[Cookiegal]

Yes, try uninstalling and reinstalling Avast.

[spike9]

Ok, that's done and avast is running properly now. What's next?

Peter

[Cookiegal]

Is everything running fine with the system now?

[spike9]

Evertything else seems to be ok, so I turned spysweeper back on and enabled everything again and ran a sweep, it picked up three possible viruses and quarentined them. I'm attaching the sesion log from spysweeper.

Hope this is nothing.

[Cookiegal]

SpySweeper logs are tedious and difficult to read. The only things I saw were items already quarantined like in Qoobox which is where Combofix moves files and the others are in system restore, which we will be flushing out. If you see others, please point them out to me as my eyes can only take so much.

[spike9]

That was it everything else appears to be fine.

[Cookiegal]

Here are some final instructions for you.

The following program will remove the tools we've used and their associated files and backups and then it will delete itself.

Please download OTMoveIt2 by OldTimer.

• Save it to your desktop.
• Make sure you have an Internet Connection.
• Double-click OTMoveIt.exe to run it. (Vista users, please right-click on OTMoveIt2.exe and select "Run as an Administrator")
• Click on the CleanUp! button
• A list of tool components used in the cleanup of malware will be downloaded.
• If your firewall or real-time protection attempts to block OTMoveIt2 to reach the Internet, please allow the application to do so.
• Click Yes to begin the cleanup process and remove these components, including this application which will delete itself.
• You will be asked to reboot the machine to finish the cleanup process. If you are asked to reboot the machine choose Yes.

Now you should turn system restore off to flush out all previous system restore points, then turn it back on and create a new restore point:

To turn off system restore, on the Desktop, right click on My Computer and click on Properties.
Click the System Restore tab.
Check Turn off System Restore.
Click Apply and then click OK.

Restart your computer, turn System Restore back on and create a restore point.

To create a new restore point, click on Start – All Programs – Accessories – System Tools and then select System Restore.

In the System Restore wizard, select Create a restore point and click the Next button.

Type a name for your new restore point then click on Create.


I also recommend downloading SPYWAREBLASTER for added protection.

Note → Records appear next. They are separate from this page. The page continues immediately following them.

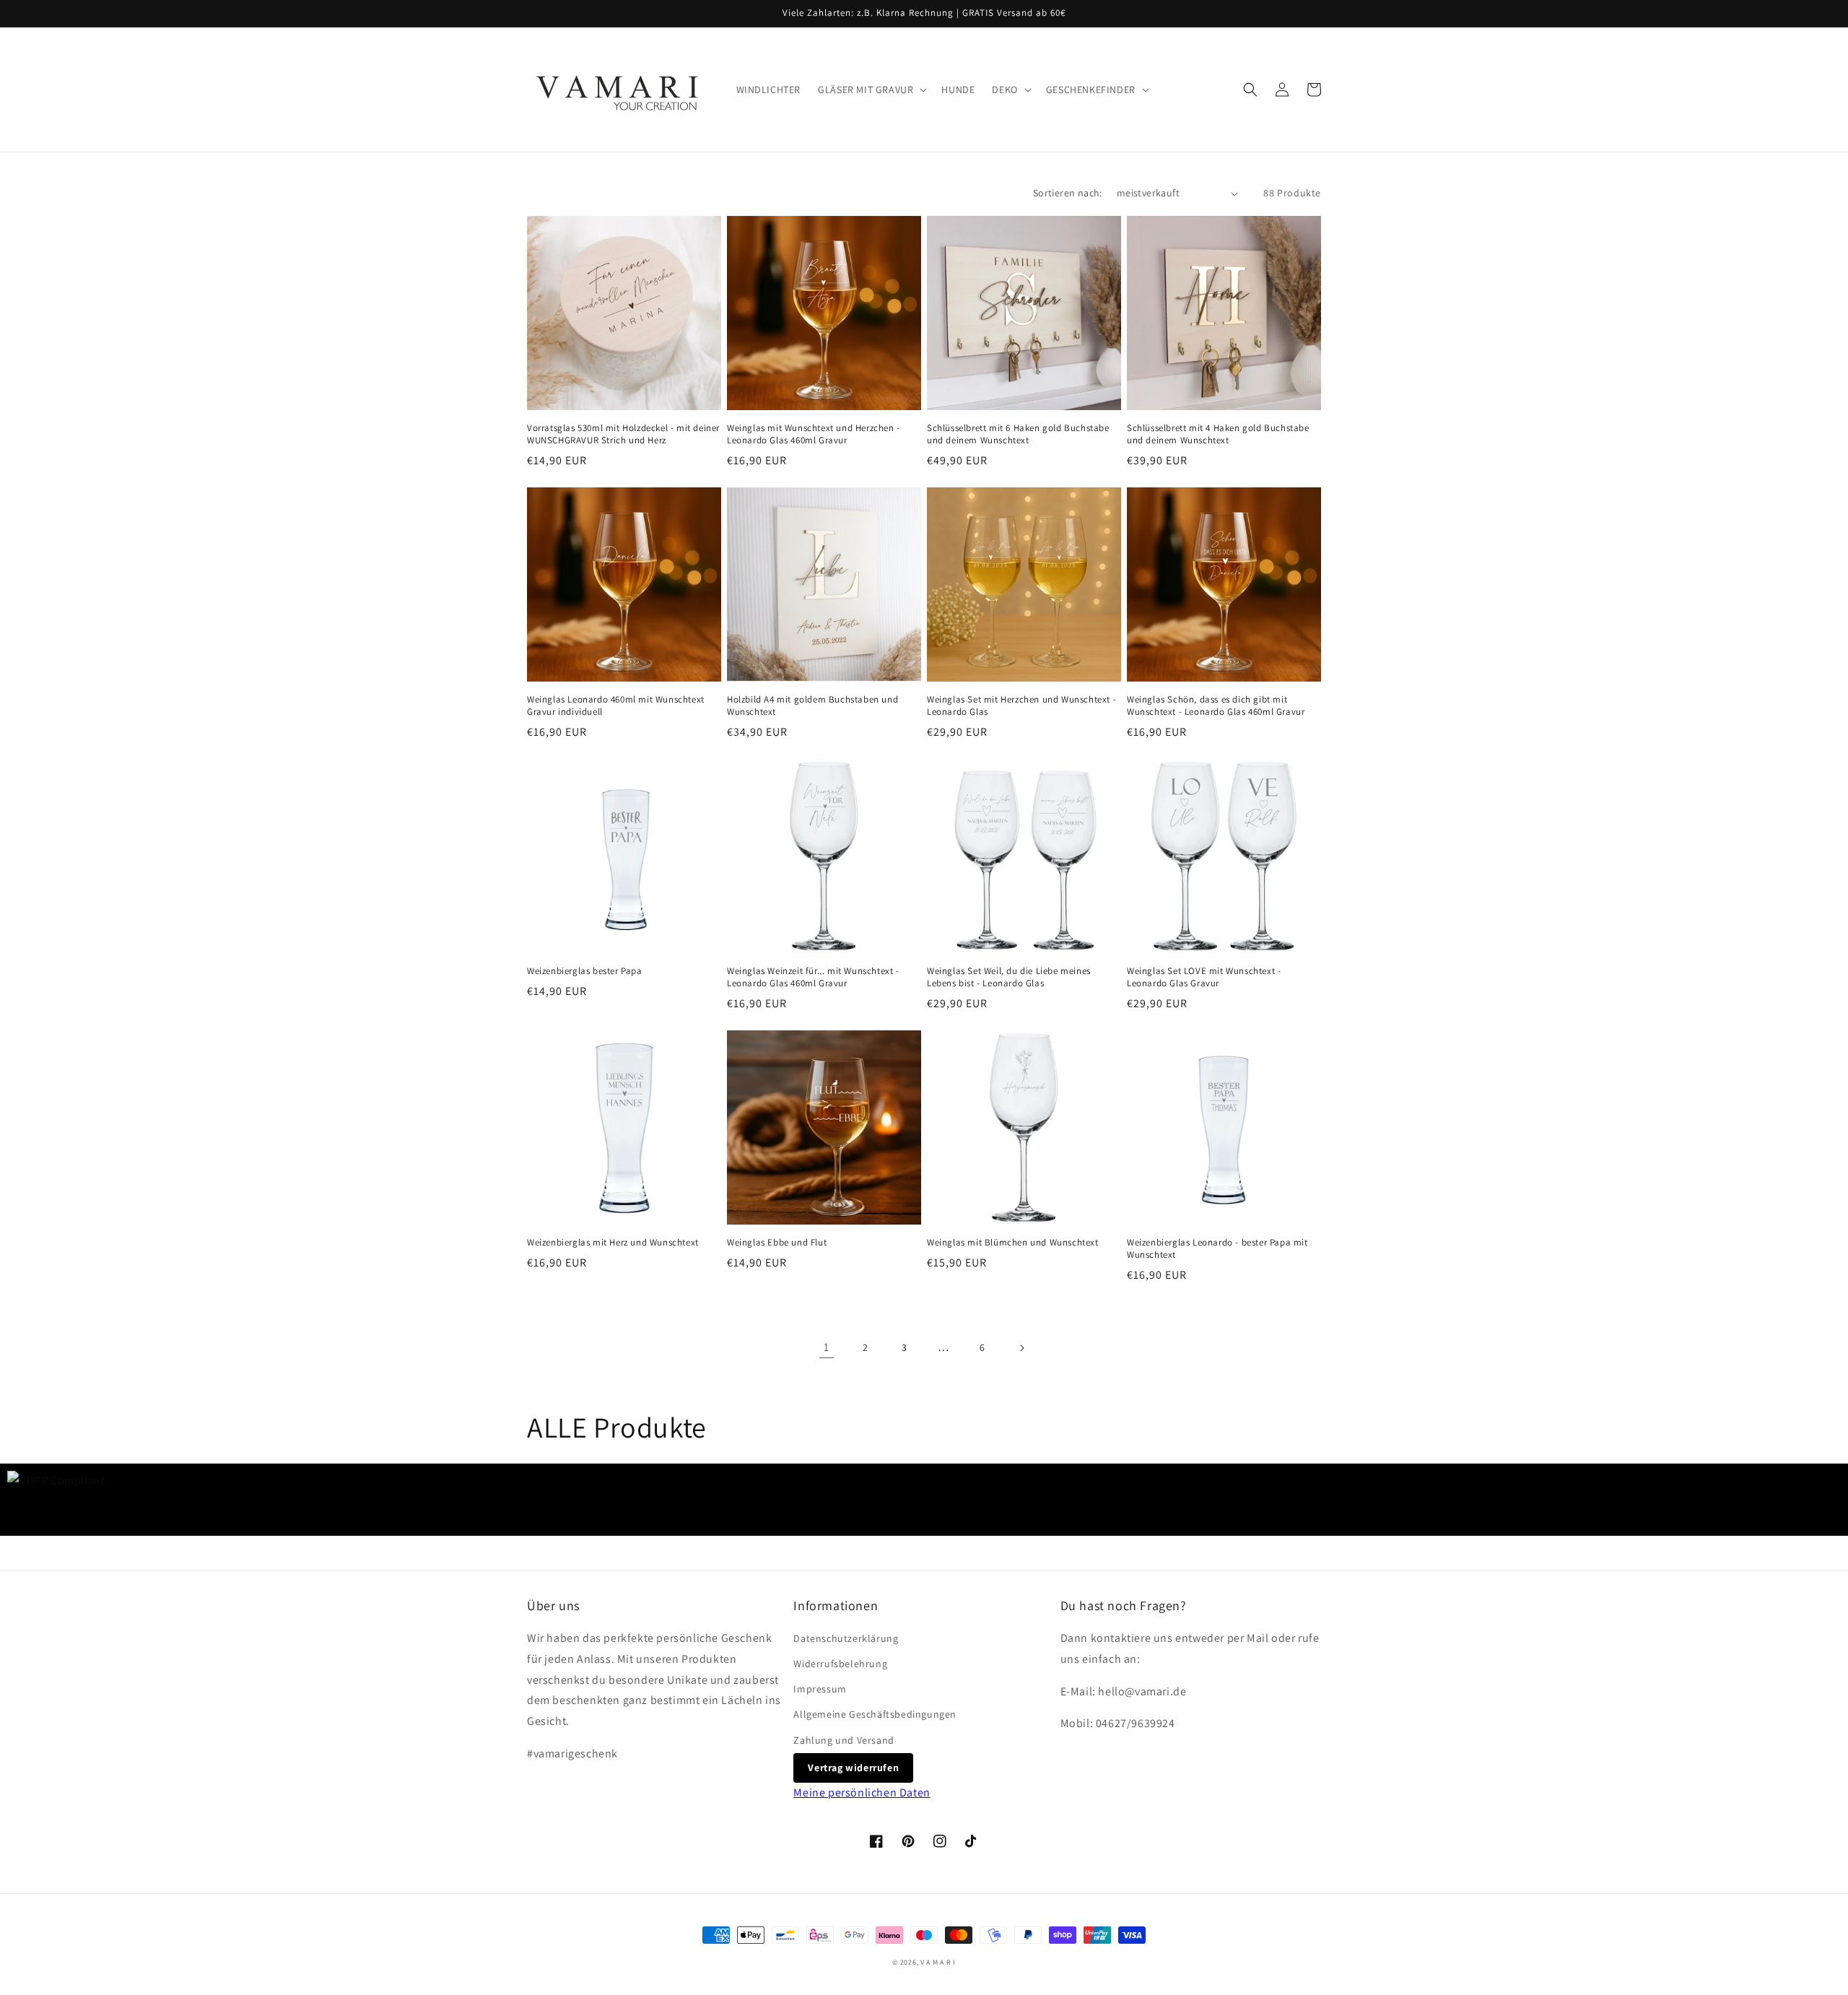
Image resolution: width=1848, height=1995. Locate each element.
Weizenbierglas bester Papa (584, 971)
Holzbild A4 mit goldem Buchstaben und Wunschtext (812, 706)
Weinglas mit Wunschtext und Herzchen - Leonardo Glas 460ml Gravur (813, 434)
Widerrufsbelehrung (840, 1663)
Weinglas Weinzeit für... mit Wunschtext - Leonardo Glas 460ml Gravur (813, 977)
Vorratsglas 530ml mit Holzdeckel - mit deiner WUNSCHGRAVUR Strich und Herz (623, 434)
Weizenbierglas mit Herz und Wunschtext (613, 1242)
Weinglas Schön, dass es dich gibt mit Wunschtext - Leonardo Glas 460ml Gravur (1215, 706)
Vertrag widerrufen (853, 1767)
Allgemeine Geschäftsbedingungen (874, 1714)
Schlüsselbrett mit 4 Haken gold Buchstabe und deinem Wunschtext (1218, 434)
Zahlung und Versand (843, 1740)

Read here for info on how to tighten your security.


Delete Temporary Files:

Go to Start - Run and type in cleanmgr and click OK.
Let it scan your system for files to remove.
Make sure Temporary Files, Temporary Internet Files, and Recycle Bin are the only things checked.
Press OK to remove them.

[spike9]

Thanks all actions have been completed, everything seems to be ok>

Peter

[Cookiegal]

You're welcome.

[spike9]

Thanks for all your help Cookiegal.

One last question, before you go, how do I turn autorun back on?

Thanks

Peter

[Cookiegal]

Are you sure you want to do that? The risk of infection with that method is great since malware will run automatically if you insert an infected device.

[spike9]

I'm not to worried about that side of things, the only things that get inserted in my drives are legitimate program disks, memory cards from my camera and my memory stick that I know has clean documents. I think my bigger threat, is surfing and trying to find something for nothing, which is probably what got me last time. I think I've learned my lesson there.

[Cookiegal]

OK then. I'm attaching a Fixautorun.zip file. Save it to your desktop. Unzip it and double-click the Fixautorun.reg file and allow it to enter into the registry.

[spike9]

Thanks for all your help.

Have a great summer.

[Cookiegal]

It's my pleasure and you have a great summer too.